DATA TO EXAMINE: Begin

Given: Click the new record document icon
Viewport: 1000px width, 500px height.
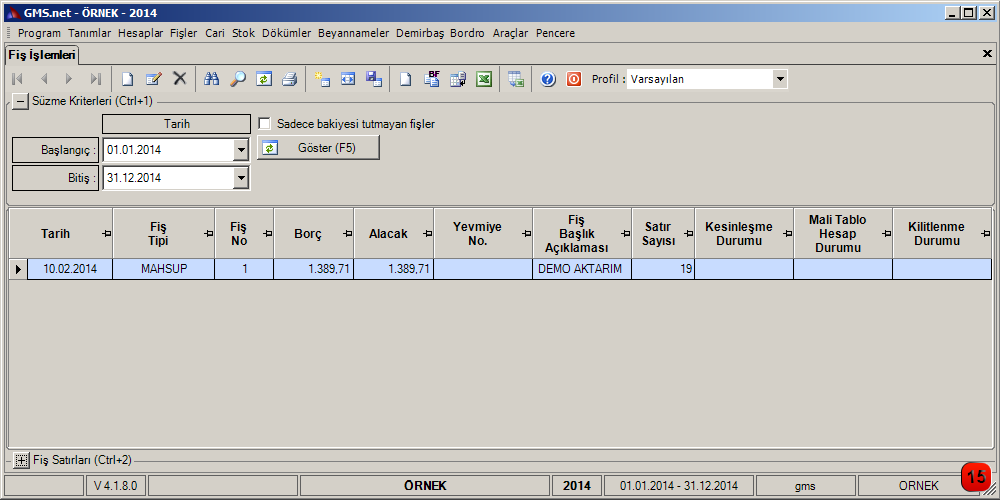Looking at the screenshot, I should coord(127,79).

DATA TO EXAMINE: End
DATA TO EXAMINE: Begin

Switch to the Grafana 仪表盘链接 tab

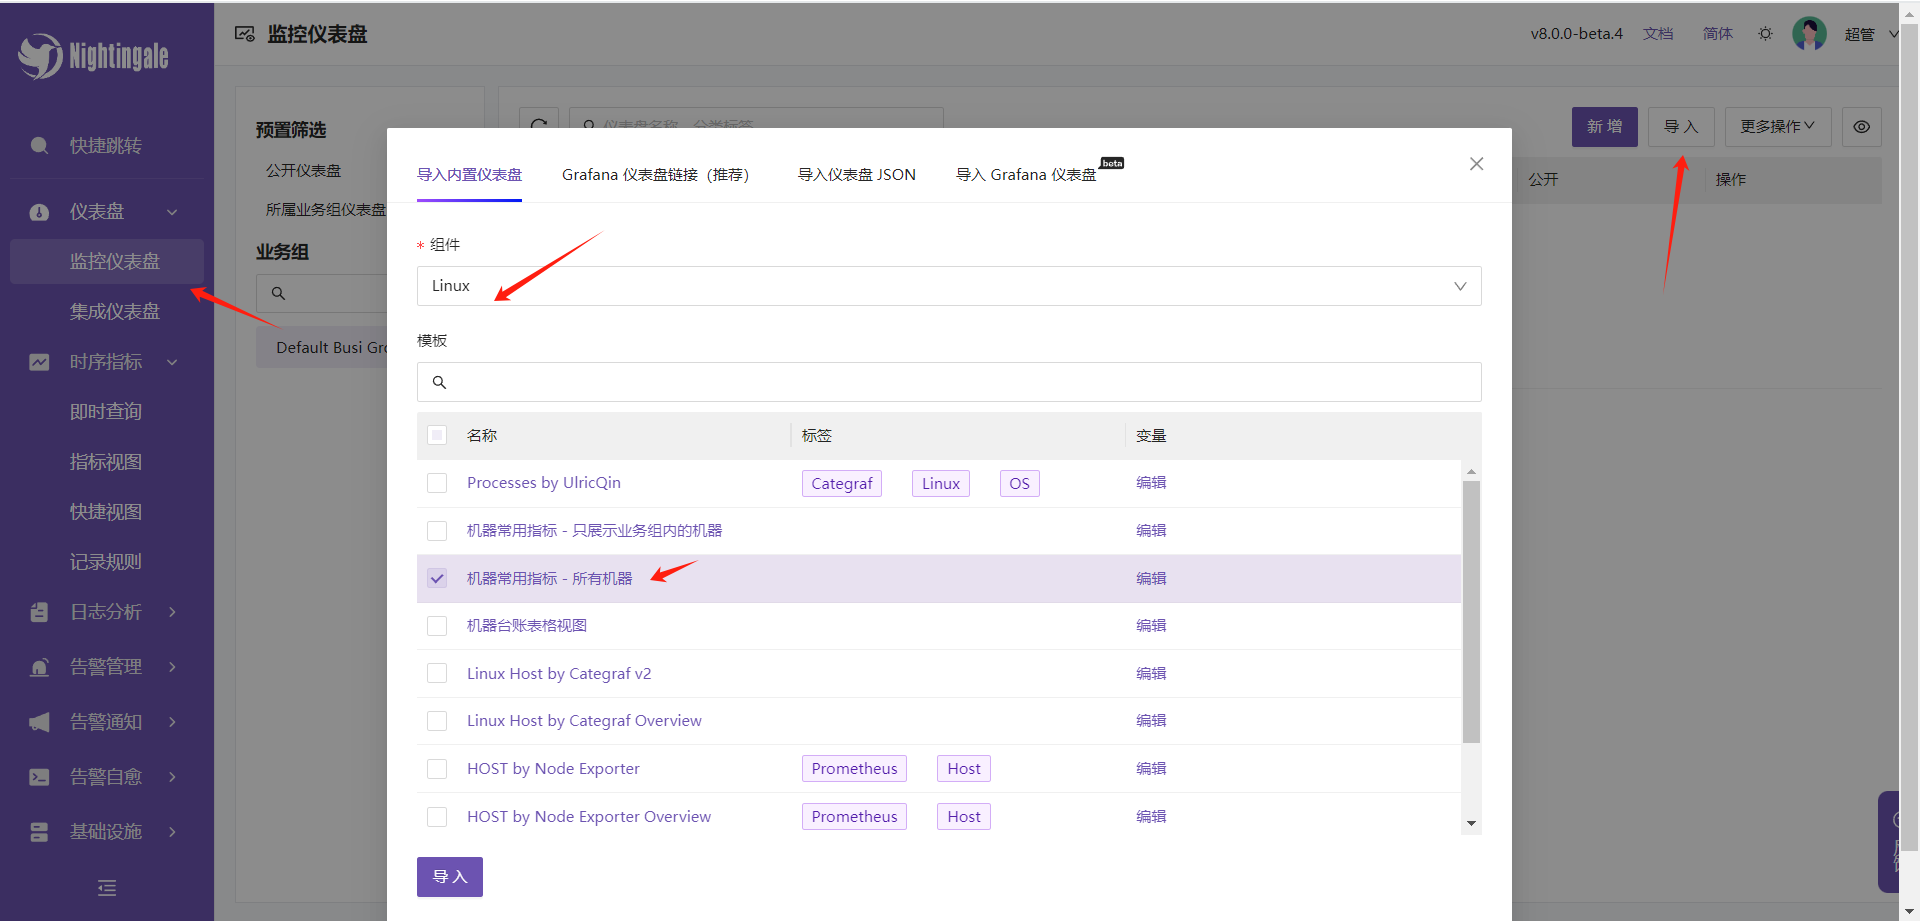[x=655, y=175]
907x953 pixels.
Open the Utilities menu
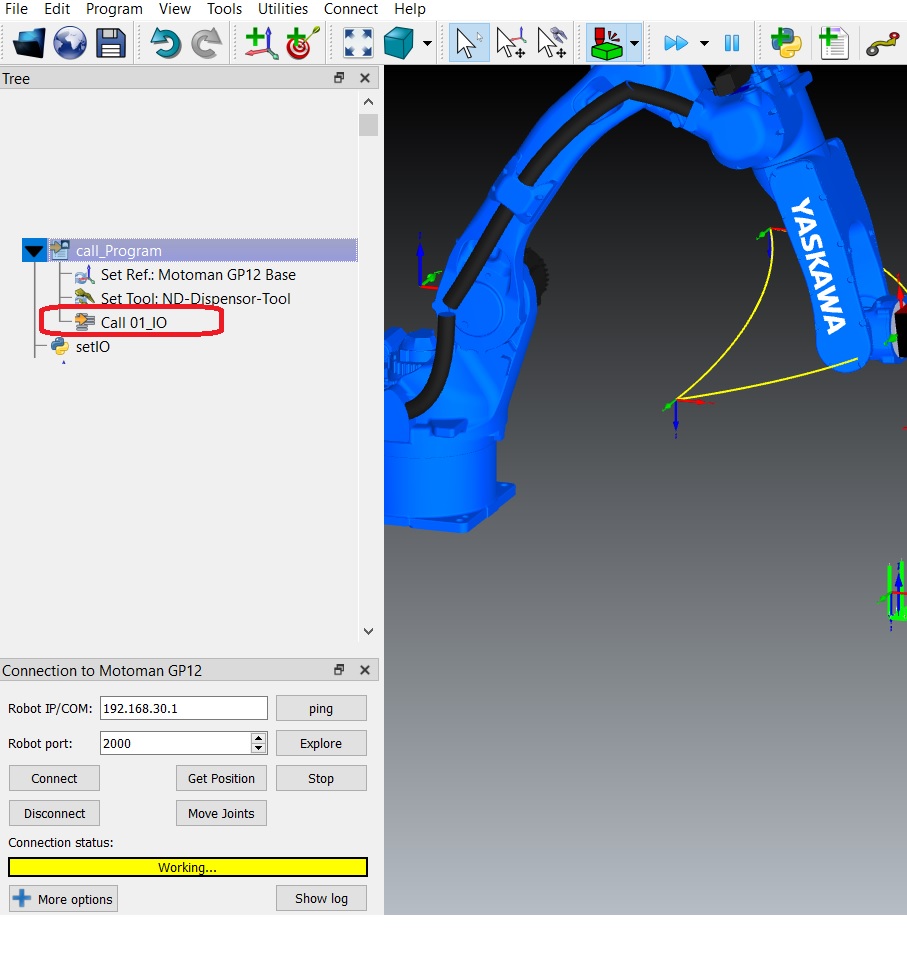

DATA TO EXAMINE: End

- _INSTRUCTIONS FOR THE TASK_: Please output the lines above beginning at the line with "Switch to the Grafana 仪表盘链接 tab" and ending after the line with "Open the Utilities menu", precisely as written and with no pictures.

- _TASK OUTPUT_:
Switch to the Grafana 仪表盘链接 tab

[x=655, y=175]
907x953 pixels.
Open the Utilities menu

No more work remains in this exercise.